(Collected data entries)
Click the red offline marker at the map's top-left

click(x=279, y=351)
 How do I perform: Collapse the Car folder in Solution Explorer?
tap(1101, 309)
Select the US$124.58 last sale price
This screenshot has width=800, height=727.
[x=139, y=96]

Task objective:
Rewrite the part of the entries that opens with the line containing "How do I perform: Collapse" and runs through the end of the entries as a Markdown table with the columns Row and Line. Give the row number and the line, and leave out blank lines.

The solution:
| Row | Line |
|---|---|
| 1 |  How do I perform: Collapse the Car folder in Solution Explorer? |
| 2 | tap(1101, 309) |
| 3 | Select the US$124.58 last sale price |
| 4 | This screenshot has width=800, height=727. |
| 5 | [x=139, y=96] |